What this means for you:

Are you a shareholder? Since RPAY is currently undervalued, it may be a great time to accumulate more of your holdings in the stock. With a positive outlook on the horizon, it seems like this growth has not yet been fully factored into the share price. However, there are also other factors such as financial health to consider, which could explain the current undervaluation.

Are you a potential investor? If you’ve been keeping an eye on RPAY for a while, now might be the time to enter the stock. Its prosperous future outlook isn’t fully reflected in the current share price yet, which means it’s not too late to buy RPAY. But before you make any investment decisions, consider other factors such as the strength of its balance sheet, in order to make a well-informed buy.

If you'd like to know more about Repay Holdings as a business, it's important to be aware of any risks it's facing. Case in point: We've spotted 1 warning sign for Repay Holdings you should be aware of.

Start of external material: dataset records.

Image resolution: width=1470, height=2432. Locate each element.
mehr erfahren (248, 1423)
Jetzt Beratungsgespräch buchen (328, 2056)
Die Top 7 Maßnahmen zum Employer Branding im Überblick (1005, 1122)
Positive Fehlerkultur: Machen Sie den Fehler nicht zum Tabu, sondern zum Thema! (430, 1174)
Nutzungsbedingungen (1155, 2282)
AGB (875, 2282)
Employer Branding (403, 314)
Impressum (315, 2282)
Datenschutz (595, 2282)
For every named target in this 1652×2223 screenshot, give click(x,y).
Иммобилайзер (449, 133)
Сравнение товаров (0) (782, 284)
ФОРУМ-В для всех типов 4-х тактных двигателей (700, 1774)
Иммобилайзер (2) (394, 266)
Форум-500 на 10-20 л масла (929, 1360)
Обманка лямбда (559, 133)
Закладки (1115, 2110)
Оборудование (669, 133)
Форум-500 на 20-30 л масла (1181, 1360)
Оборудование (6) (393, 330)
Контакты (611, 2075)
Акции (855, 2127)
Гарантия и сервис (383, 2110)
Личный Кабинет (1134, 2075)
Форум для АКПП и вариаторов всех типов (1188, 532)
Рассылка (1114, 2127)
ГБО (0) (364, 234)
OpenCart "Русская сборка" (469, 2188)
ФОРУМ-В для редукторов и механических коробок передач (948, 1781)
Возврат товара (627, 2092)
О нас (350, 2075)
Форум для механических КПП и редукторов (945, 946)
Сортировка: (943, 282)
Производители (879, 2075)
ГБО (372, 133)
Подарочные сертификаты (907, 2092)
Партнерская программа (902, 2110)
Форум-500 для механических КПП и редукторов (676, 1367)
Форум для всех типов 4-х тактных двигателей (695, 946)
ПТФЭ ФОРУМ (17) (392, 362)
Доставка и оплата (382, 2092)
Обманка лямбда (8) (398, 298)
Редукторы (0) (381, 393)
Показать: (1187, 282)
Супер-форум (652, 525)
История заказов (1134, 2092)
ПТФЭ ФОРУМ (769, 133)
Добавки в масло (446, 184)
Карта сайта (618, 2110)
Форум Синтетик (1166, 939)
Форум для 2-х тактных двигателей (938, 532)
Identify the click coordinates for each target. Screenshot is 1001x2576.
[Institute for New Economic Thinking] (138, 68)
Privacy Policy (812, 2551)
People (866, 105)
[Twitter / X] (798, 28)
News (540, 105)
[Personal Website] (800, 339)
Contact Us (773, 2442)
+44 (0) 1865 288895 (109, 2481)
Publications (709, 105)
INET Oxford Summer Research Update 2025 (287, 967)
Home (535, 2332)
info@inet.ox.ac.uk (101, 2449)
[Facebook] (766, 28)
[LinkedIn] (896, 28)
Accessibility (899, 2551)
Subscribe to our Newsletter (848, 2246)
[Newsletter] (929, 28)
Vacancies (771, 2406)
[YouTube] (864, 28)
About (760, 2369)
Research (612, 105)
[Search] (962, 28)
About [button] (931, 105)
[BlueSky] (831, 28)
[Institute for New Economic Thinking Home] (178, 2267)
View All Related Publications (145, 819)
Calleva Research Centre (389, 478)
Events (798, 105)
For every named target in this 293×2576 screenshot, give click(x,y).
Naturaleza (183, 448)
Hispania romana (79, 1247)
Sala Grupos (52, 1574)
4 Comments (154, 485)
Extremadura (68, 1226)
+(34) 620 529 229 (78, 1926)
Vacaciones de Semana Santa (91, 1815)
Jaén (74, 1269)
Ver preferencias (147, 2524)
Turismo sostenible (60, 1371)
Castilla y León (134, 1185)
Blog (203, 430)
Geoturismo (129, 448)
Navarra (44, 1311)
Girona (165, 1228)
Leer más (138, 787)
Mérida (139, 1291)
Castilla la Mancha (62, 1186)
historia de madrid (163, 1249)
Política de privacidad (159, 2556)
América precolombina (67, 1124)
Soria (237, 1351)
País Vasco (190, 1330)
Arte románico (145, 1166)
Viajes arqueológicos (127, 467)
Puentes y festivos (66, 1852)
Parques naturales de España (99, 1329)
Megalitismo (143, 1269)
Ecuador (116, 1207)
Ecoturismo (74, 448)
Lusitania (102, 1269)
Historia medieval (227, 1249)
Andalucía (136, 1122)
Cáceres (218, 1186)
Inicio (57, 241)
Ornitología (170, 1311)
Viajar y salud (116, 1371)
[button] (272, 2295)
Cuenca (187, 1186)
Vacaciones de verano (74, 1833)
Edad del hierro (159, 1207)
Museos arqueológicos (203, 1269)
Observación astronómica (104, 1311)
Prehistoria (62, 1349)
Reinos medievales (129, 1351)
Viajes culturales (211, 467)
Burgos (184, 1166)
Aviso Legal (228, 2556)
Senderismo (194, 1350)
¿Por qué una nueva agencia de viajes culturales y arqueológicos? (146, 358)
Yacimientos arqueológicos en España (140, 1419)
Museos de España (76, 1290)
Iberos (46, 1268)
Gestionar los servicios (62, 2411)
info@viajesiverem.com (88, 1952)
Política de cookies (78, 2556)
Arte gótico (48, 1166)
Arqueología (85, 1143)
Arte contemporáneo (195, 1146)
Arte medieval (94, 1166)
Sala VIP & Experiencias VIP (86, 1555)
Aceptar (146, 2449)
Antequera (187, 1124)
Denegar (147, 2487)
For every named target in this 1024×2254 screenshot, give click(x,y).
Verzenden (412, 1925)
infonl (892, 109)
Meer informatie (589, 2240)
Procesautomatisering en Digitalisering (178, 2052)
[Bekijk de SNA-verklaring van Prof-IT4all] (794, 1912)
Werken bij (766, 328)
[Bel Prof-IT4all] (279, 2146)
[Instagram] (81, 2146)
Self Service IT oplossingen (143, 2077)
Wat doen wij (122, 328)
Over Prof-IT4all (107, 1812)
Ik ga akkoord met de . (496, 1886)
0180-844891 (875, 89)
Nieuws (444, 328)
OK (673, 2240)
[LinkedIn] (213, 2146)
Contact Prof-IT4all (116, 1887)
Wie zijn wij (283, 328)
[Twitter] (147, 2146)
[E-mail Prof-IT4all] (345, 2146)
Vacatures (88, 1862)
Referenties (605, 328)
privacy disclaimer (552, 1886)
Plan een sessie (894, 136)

If you are no longer interested in Repay Holdings, you can use our free platform to see our list of over 50 other stocks with a high growth potential.

This article by Simply Wall St is general in nature. It does not constitute a recommendation to buy or sell any stock, and does not take account of your objectives, or your financial situation. We aim to bring you long-term focused analysis driven by fundamental data. Note that our analysis may not factor in the latest price-sensitive company announcements or qualitative material. Simply Wall St has no position in any stocks mentioned.